Wednesday, October 13, 2010

Reviewing Aajoba

The lovely Natasha has sent us a lovely review of Aajoba My Grandfather...

My Dadi was called Beeji. She had one lung only, she had battled with and survived TB. She cooked food on a kerosene stove in Malerkotla, a village in Punjab.

My Nana was an adventurer. He went to Berlin to a car show and returned from there by road, driving his new Mercedes Benz.

Reading Aajoba will bring alive the grandchild in you. It did for me. I would read two pages of memories reconstructed by Taruja Parande and then construct 5 pages of my own. Stories of one grandparent would come in waves and then make way for another one.

Taruja Parande’s narration is crisp and breezy, yet never predictable. Her images tell stories all by themselves. Glucose biscuits wait in a glass jar, a diary page reveals meticulously written household accounts . Some visuals have such an everyday quality to them and yet others are deeply personal. I turn a page from Aaji and Aajoba posing in front of the Taj Mahal and find two cloth bags photographed on adjacent pages, one stitched from Aaji’s block-printed saree and the other from Aajoba’s trousers.

On another page are various stages of buttered toast, the textures and shades so delicate, so crunchy.

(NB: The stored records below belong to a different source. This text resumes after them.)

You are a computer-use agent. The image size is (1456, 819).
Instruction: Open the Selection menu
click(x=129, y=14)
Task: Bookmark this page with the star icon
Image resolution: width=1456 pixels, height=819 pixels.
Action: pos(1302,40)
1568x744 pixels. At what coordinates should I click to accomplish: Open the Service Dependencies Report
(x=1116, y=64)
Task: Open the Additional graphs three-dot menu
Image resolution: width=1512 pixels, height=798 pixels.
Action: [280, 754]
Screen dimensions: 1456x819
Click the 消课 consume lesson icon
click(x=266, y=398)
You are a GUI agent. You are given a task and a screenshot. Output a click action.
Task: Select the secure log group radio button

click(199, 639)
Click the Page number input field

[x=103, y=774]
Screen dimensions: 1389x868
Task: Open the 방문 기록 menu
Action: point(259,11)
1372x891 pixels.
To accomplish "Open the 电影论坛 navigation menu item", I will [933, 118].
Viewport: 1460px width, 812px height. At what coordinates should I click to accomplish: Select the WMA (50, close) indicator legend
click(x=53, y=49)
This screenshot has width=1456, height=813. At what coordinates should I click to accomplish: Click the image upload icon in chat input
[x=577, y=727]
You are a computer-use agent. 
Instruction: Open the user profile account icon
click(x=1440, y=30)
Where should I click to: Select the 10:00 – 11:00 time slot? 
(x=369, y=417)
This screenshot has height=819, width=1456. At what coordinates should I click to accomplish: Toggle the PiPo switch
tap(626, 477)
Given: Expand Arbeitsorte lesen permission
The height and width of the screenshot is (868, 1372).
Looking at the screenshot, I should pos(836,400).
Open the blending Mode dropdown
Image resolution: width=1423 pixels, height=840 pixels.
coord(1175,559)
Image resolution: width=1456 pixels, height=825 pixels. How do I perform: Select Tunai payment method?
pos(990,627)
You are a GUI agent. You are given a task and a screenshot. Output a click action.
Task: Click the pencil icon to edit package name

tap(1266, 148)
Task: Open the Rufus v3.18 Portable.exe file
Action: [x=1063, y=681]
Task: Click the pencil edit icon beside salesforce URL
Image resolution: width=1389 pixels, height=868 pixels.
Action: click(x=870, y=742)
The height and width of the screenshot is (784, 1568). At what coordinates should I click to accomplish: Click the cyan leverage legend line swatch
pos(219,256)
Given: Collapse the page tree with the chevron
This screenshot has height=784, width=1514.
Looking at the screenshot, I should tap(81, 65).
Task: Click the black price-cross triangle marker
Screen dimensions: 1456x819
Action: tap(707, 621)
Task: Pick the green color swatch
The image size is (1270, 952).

Taruja’s Aajoba trimmed his toast with a pair of scissors. This took me straight to my own sepia flashback. My Beeji teaching me to slice cucumber. ‘Cut it so thin that you can see the knife slide under the cucumber slice. But make sure the circle is whole.’ Now I repeat the anecdote as my daughter watches me cut salad.

As a children’s book, Aajoba has the rare quality of being even more appealing for the adult reader. The narrator’s voice has the clarity of a grandchild’s admiration, her images the sophistication of a fine artist. Together these qualities stir memories, make one smile and evoke an inner world that can never be forgotten.

Childhood is a box of things. Odds and ends, a bit of thread. Coins, buttons, songs and bus-stops. Flowers collected, insects chased. Sounds that lingered, stories that fascinated us. Taruja’s tribute to her Aajoba is that box of things.

At one point the narrator asks the reader to flip the pages of the book a couple of times. I heard the flapping of pigeon wings, engulfing me not only with scenes, but also distant sounds of a time gone past.
Tulika Publishers have produced a book so rich in design, detail and content that one picks it up repeatedly, to caress, both with ones heart and hands.